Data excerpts
[Start of Attachment]

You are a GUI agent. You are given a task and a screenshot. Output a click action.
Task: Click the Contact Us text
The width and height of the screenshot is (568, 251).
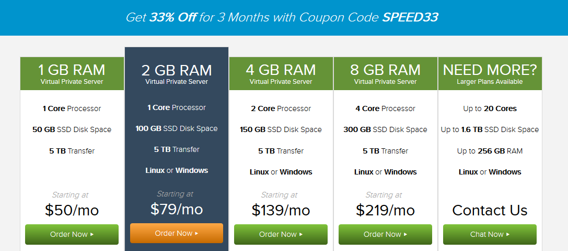490,211
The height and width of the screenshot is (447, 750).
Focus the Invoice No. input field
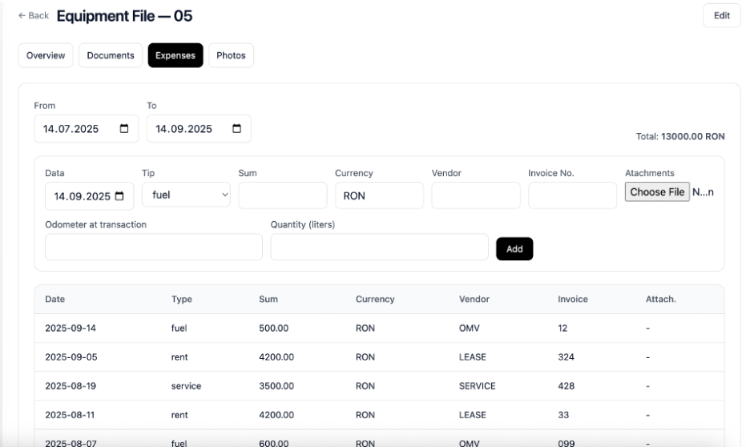572,195
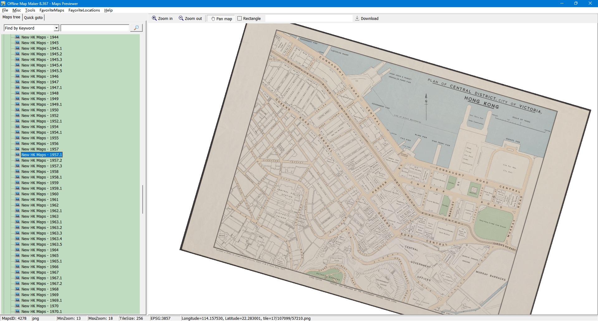Open the Find by Keyword dropdown
The width and height of the screenshot is (598, 321).
[x=56, y=28]
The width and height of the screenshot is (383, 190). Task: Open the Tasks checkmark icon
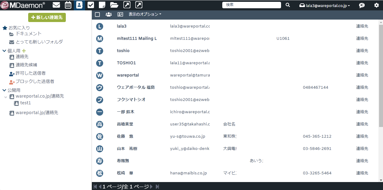(91, 5)

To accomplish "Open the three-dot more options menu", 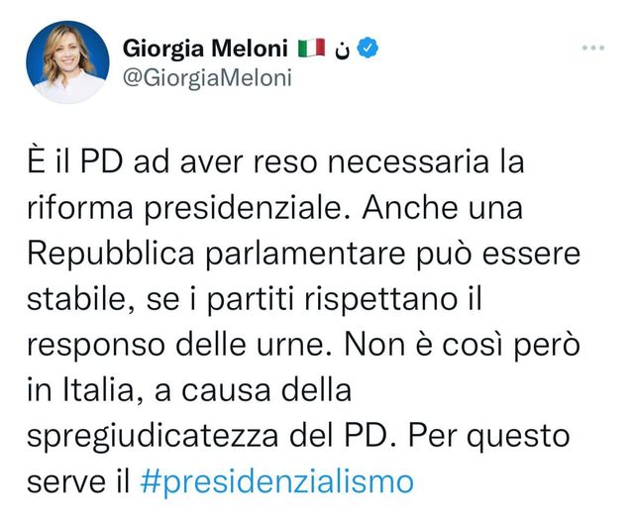I will click(592, 48).
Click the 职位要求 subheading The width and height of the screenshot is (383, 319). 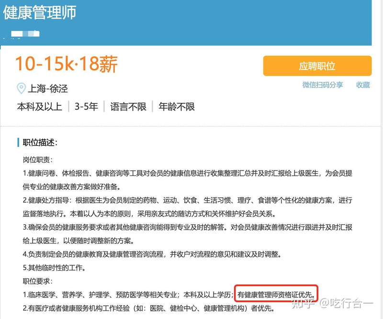(37, 281)
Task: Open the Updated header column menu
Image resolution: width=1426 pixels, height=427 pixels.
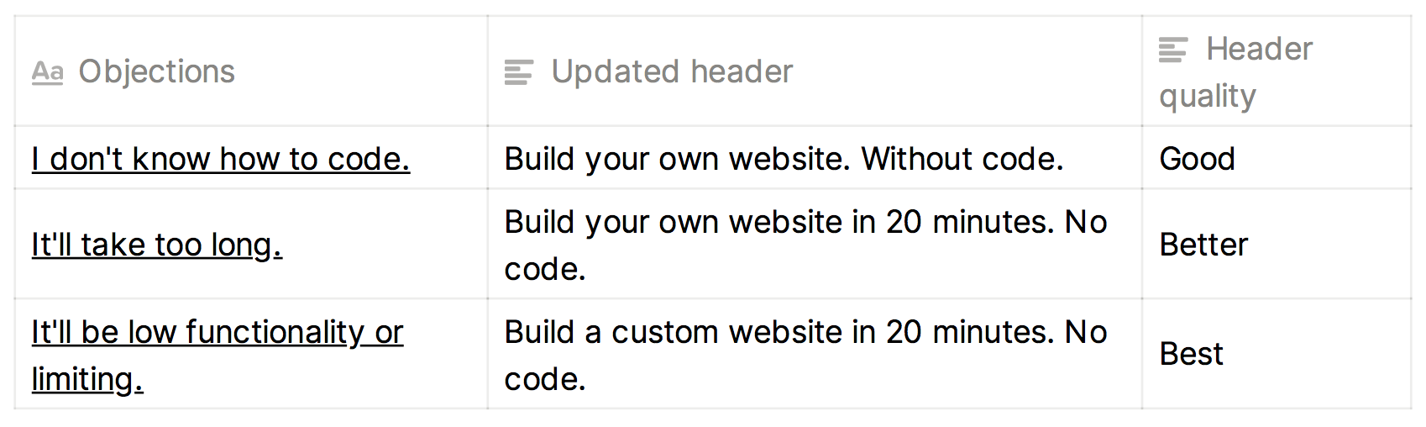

[End of Attachment]

▶ Task description:
From the line containing "Task: Open the Updated header column menu" to the end of the data above, give those lines again verbatim, with both endpoints included and no images.

▶ Answer below:
Task: Open the Updated header column menu
Image resolution: width=1426 pixels, height=427 pixels.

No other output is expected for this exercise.